[Stored data entries]

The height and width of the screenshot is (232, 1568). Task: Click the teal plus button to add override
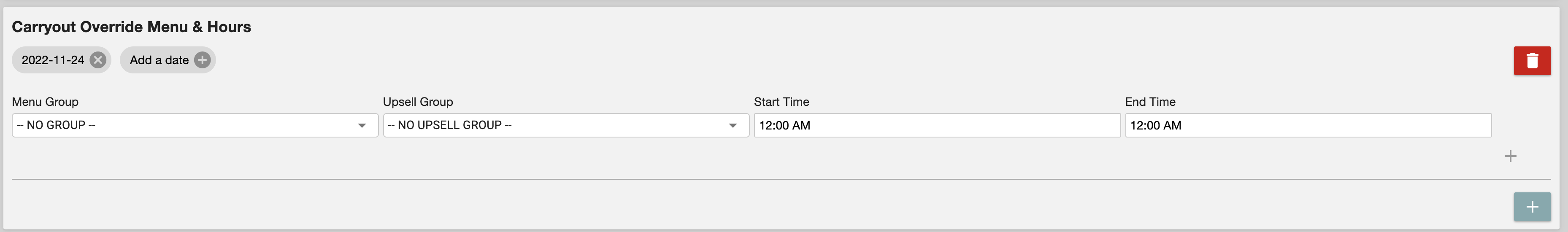pyautogui.click(x=1531, y=207)
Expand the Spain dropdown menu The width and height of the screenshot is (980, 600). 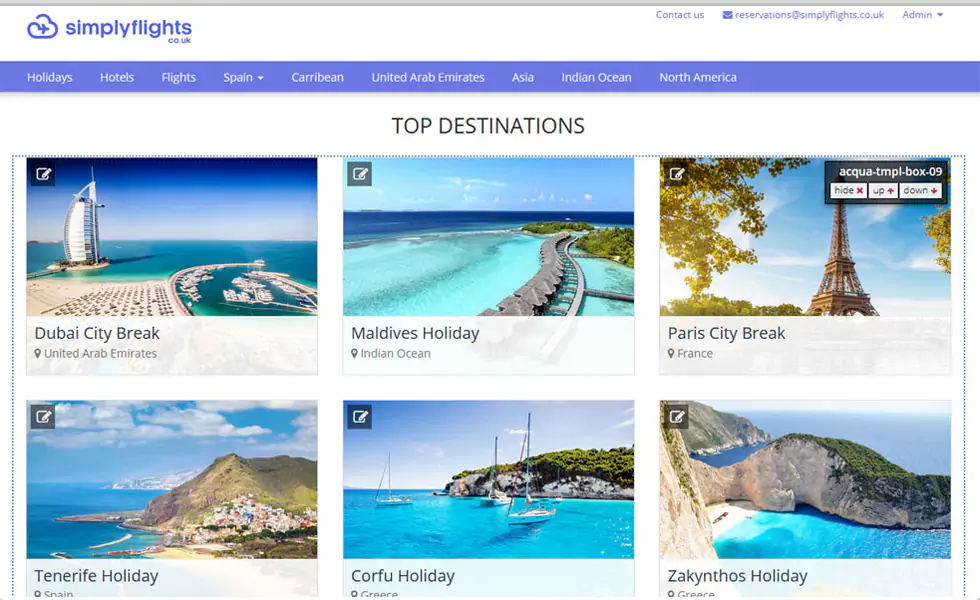coord(243,77)
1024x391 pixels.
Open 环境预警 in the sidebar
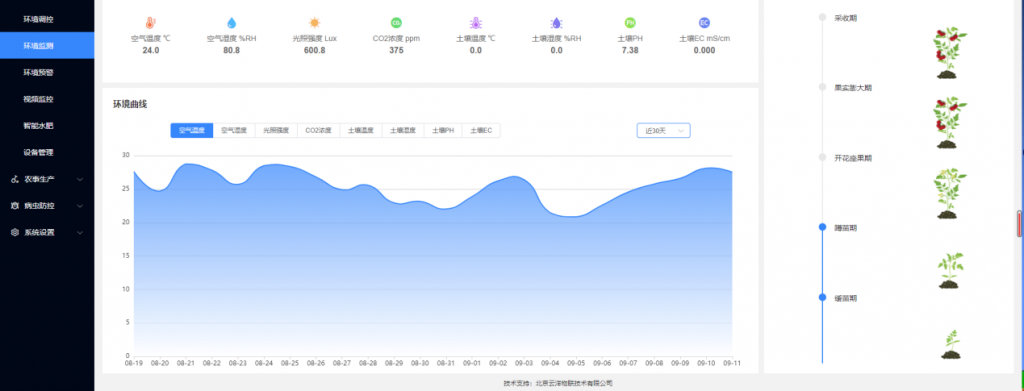pyautogui.click(x=47, y=72)
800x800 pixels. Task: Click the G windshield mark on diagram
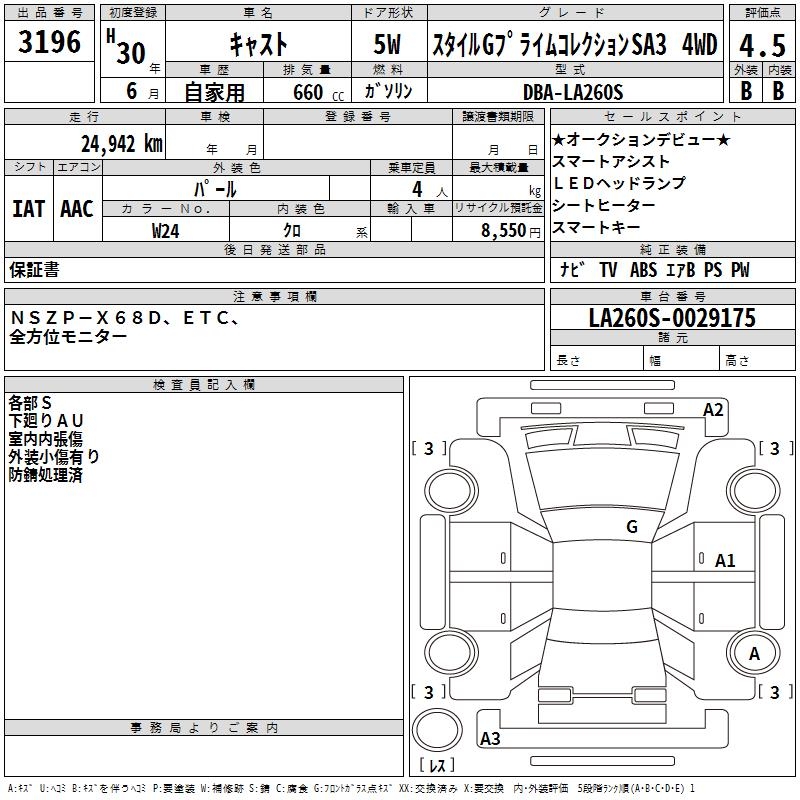click(x=631, y=527)
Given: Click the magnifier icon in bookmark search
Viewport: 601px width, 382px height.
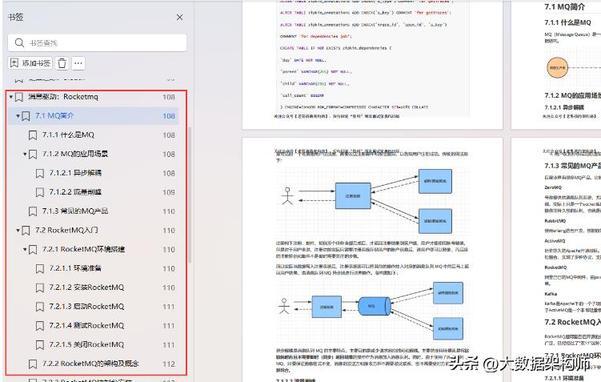Looking at the screenshot, I should [19, 43].
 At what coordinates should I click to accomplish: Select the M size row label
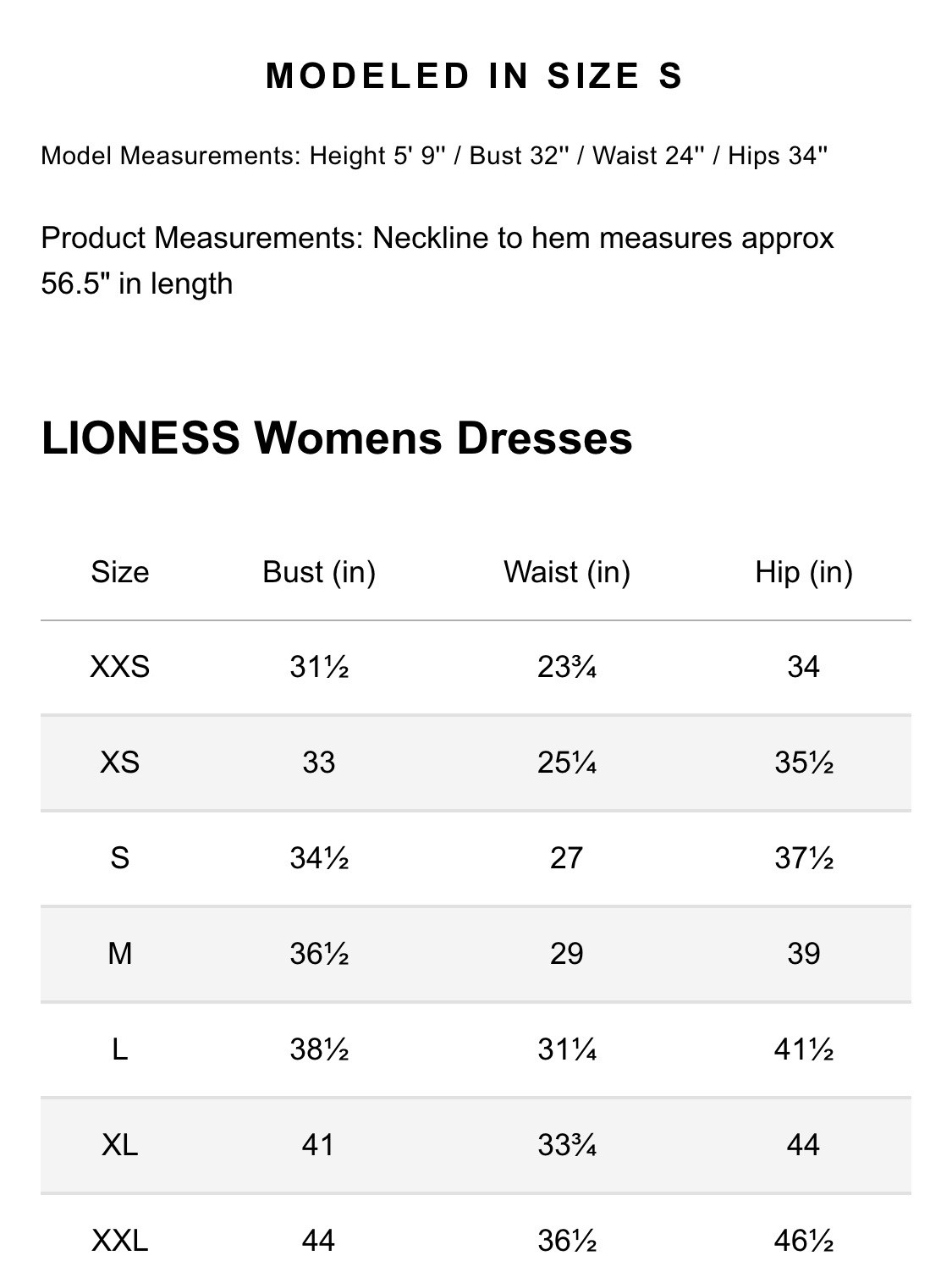click(x=120, y=954)
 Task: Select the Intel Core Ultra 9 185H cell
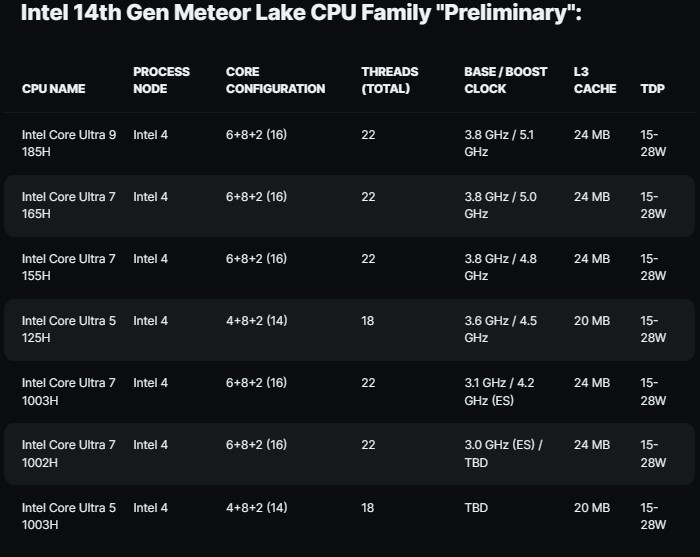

* What the exercise asks *
From the line with "1024x391 pixels." down to the last line of the entries above, set down every line exactly, apart from the pictures.

* Solved problem *
1024x391 pixels.
Open 环境预警 in the sidebar
pyautogui.click(x=47, y=72)
800x800 pixels. Task: Click the G windshield mark on diagram
click(x=631, y=527)
Given: Click the magnifier icon in bookmark search
Viewport: 601px width, 382px height.
Looking at the screenshot, I should [19, 43].
 At what coordinates should I click to accomplish: Select the M size row label
click(x=120, y=954)
 Task: Select the Intel Core Ultra 9 185H cell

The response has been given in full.